:: Document excerpt ::
--
He would have been happy to divorce her except she got pregnant and at a time when he knew it was his baby. After his son Daniel was born, Cam tried to keep Daniel safe from his mother who turned her twisted anger toward the little boy. Taking on himself the horrible (and I mean, horrible) physical abuse she meted out time and again as a devil’s bargain for her to avoid hurting their child, the situation reached a crescendo when she committed suicide in front of Cam and Daniel. Cam was initially blamed for her death and that scandal has haunted him for years.
Not that he cares too much. Daniel is a roguish and handsome teenager following in his father’s footsteps when Cam is captivated by the appearance at Hart’s house party of one of Isabella’s schoolchums, Ainsley McBride Douglas, a young and beautiful widow. He had encountered Ainsley years before when she almost succumbed to his carnal charm but pulled herself away in time to remain faithful to her much-older husband. Cam has never forgotten her and now that she is fair game, she’s officially in his sights.
Ainsley is incredibly tempted by the affair Cam is offering, but in her impoverished state she is a lady-in-waiting to Queen Victoria who does not tolerate a breath of impropriety about her attendants. After a barely averted scandal in her youth, she also doesn’t want to disgrace her caring brothers who have always tried to do the best by her.
Even Daniel realizes what a catch she would make for his father, and after a really, really amazing carriage ride back from a party (I’m surprised the cushions didn’t burst into flame), Ainsley agrees to think about going away to Paris with Cam to have an affair. When she shows up, almost missing the train, Cam realizes that he can’t ruin the woman with whom he is half in love already, so he bullies her into marrying him in London before they head off to the continent, Daniel in tow.
They have a terrific time living in the fast lane but Ainsley realizes that Cam isn’t happy – he wants to be back with his beloved horses – and she isn’t happy with how she can’t sleep in the same bed at night with her husband because of the baggage he’s still toting around courtesy of his bitch late wife. Ainsley sets her sights on helping Cam with his problems while also working on a few plans for his happiness and, like all women who love Mackenzies, she’s a determined lassie indeed.
But what about Hart? In The Duke’s Perfect Wife, the oldest (and coldest) brother has become a manipulative and effective politician who is resigned to the feisty women his brothers have married. In reality, Hart has secretly worked hard to keep his brothers away from scandal and in reality saved their lives time and again from his late father.
--
:: Extracted entries ::
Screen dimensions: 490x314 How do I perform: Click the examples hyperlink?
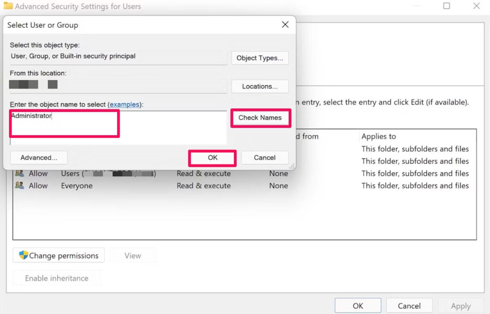(x=125, y=104)
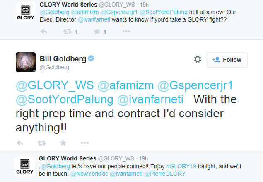The width and height of the screenshot is (263, 182).
Task: Open the @ivanfarneti mention in top tweet
Action: (94, 19)
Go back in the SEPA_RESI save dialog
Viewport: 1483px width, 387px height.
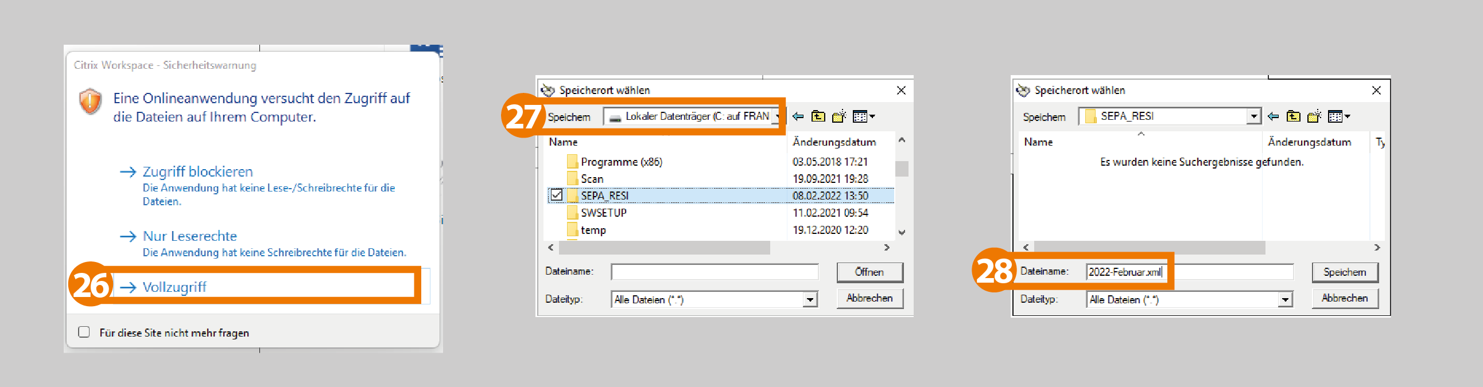coord(1273,117)
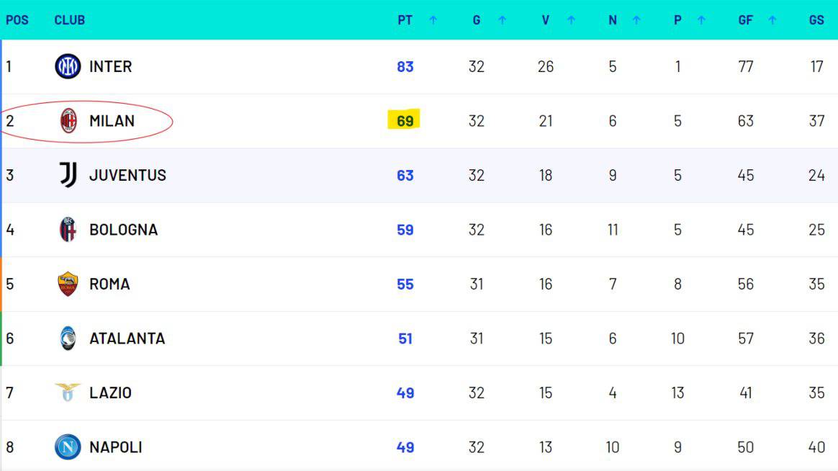Click the Atalanta club crest
This screenshot has width=838, height=471.
(x=68, y=338)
--
:: Stated exercise ::
Resume the book review about Cam Mackenzie and Ainsley Douglas, starting directly after its final sentence. The records were drawn from a different source than the text.

:: Answer to the problem ::
Hart, however, suffers from a blistering arrogance which cost him his first and only love, Eleanor Ramsay, who gave him back his ring after his former mistress came to her hinting of Hart’s “dark desires” and a stable of women who serviced him. Rather than opening up to Eleanor and dealing with her anger, the young Hart attempted to bully and manipulate Eleanor into marrying him, which just proves how he didn’t really know her well at all.
They’ve both lived ten years apart, Hart having remarried and lost his bland young wife and infant son in childbirth and Eleanor making a quiet life with her impoverished father and his scientific writings. This current Duke of Kilmorgan doesn’t even bother asking himself if he can feel anything anymore, he’s just numb most of the time. That is, until Eleanor Ramsay in her threadbare, outdated clothing shows up on his doorstep, having been sent a nude photo of Hart (which she doesn’t mind looking at quite often). She’s worried he’s being blackmailed (not an unusual occurance for Mackenzies) and he decides to use her concern to employ her as a secretary while she “investigates” where the picture came from, keeping her close at hand – his hand (ahem).
I never doubted Jennifer Ashley as a writer, but this book is so important to the series. It’s easy in previous books to get frustrated with how high-handed Hart is, even while you know he loves his brothers. Through Eleanor – the one person who remembers the much more carefree, younger Hart – the reader sees the loving man who has pushed aside his own personality so he can channel his energy into political ambition and show his dead father that no amount of abuse could keep him from being a success.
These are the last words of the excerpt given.